1st of December 2006

Don't do the silly misstake that I did today. I improved my code to better support unicode by replacing all plain strings with unicode strings. In there I had code that looked like this:

 if type_ is 'textarea':
    do something

This was changed to:

 if type_ is u'textarea':
    do something

And it no longer matched since type_ was a normal ascii string. The correct wat to do these things is like this:

 if type_ == u'textarea':
     do something
 elif type_ is None:
     do something else

Remember:

 >>> "peter" is u"peter"
 False
 >>> "peter" == u"peter"
 True
 >>> None is None
 True
 >>> None == None
 True


Comment

eric casteleijn - 1st December 2006  [«« Reply to this]
You should really only use 'is' to check for object identity, and for any kind of value comparison, == is the way to go.
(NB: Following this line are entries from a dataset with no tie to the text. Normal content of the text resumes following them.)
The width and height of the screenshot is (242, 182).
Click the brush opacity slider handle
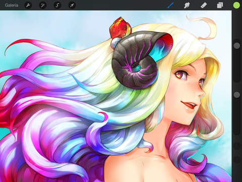coord(237,95)

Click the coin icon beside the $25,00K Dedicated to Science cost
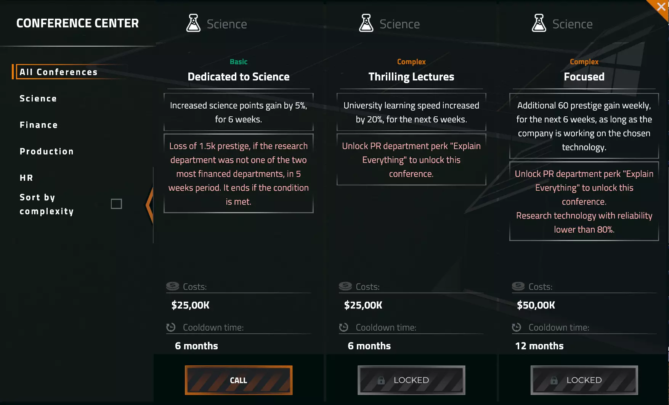[173, 286]
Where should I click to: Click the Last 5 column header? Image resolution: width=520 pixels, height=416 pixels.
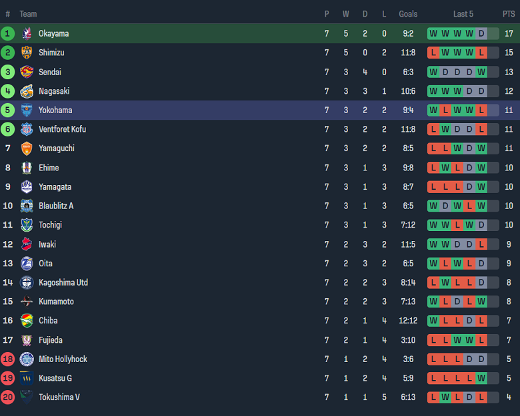tap(463, 14)
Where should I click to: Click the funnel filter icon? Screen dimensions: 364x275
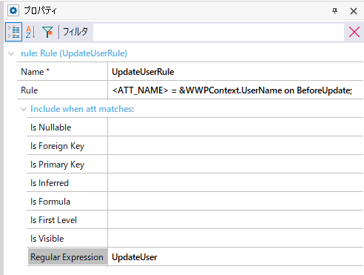[47, 32]
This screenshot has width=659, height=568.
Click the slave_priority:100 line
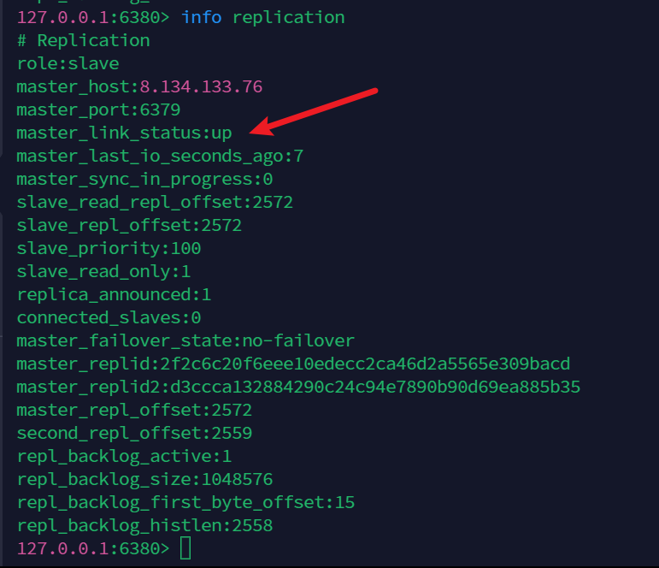point(109,248)
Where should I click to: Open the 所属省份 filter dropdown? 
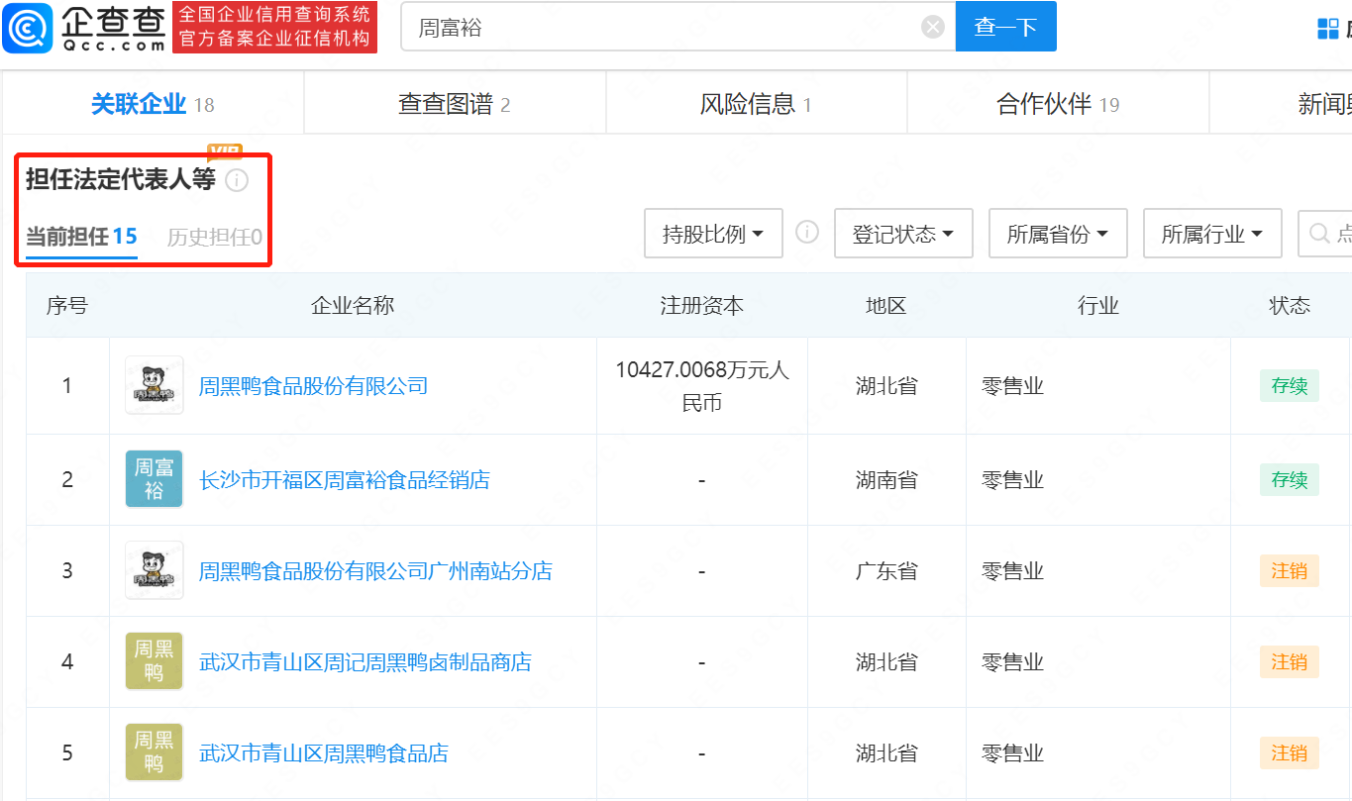pyautogui.click(x=1058, y=234)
Also, as you yourself point out, the changes you made make no difference at all, unless there are non-ascii characters in the string you are comparing the variable to, so in the case of 'textarea', I would have just left it as is. ;)
David Goodger - 1st December 2006  [«« Reply to this]
That ("peter" is "peter") works at all is an implementation quirk that shouldn't be relied upon, even for 8-bit strings.
kevin - 1st December 2006  [«« Reply to this]
Hi Peter,

You're mixing up identity with equality...easily done :-)

While it's true that...

"peter" == "peter" and
"peter" is "peter"

you'll note that:

"peter" is "peter1"[:-1] is not true while
"peter" == "peter1"[:-1] is

Hope this sheds some light :-)

The interpreter is obviously using two references to the same string "peter" in the first case, but is creating a new string in the second example.

Kevin
Guillaume Proux - 1st December 2006  [«« Reply to this]
yes what you are doing was dangerous EVEN with plain 8bit data; check this:
>>> a ="p"+"eter"
>>> b = "peter"
>>> a is b
False
>>> a
'peter'
>>> b
'peter'
>>>
Gerhard Kalab - 1st December 2006  [«« Reply to this]
"peter" == u"peter" will raise a UnicodeDecodeError if you compare "müsli" instead of "peter"
so you should use e.g.
"müsli" == u"müsli".encode("utf-8")
sdsdff - 12th December 2006  [«« Reply to this]
Why would you ever use Unicode strings in the internal types?

You only need Unicode for strings displayed to the user.
Anonymous - 12th December 2006  [«« Reply to this]
This is the reason for loving python:
never ever try to do things more complicated than they need to be!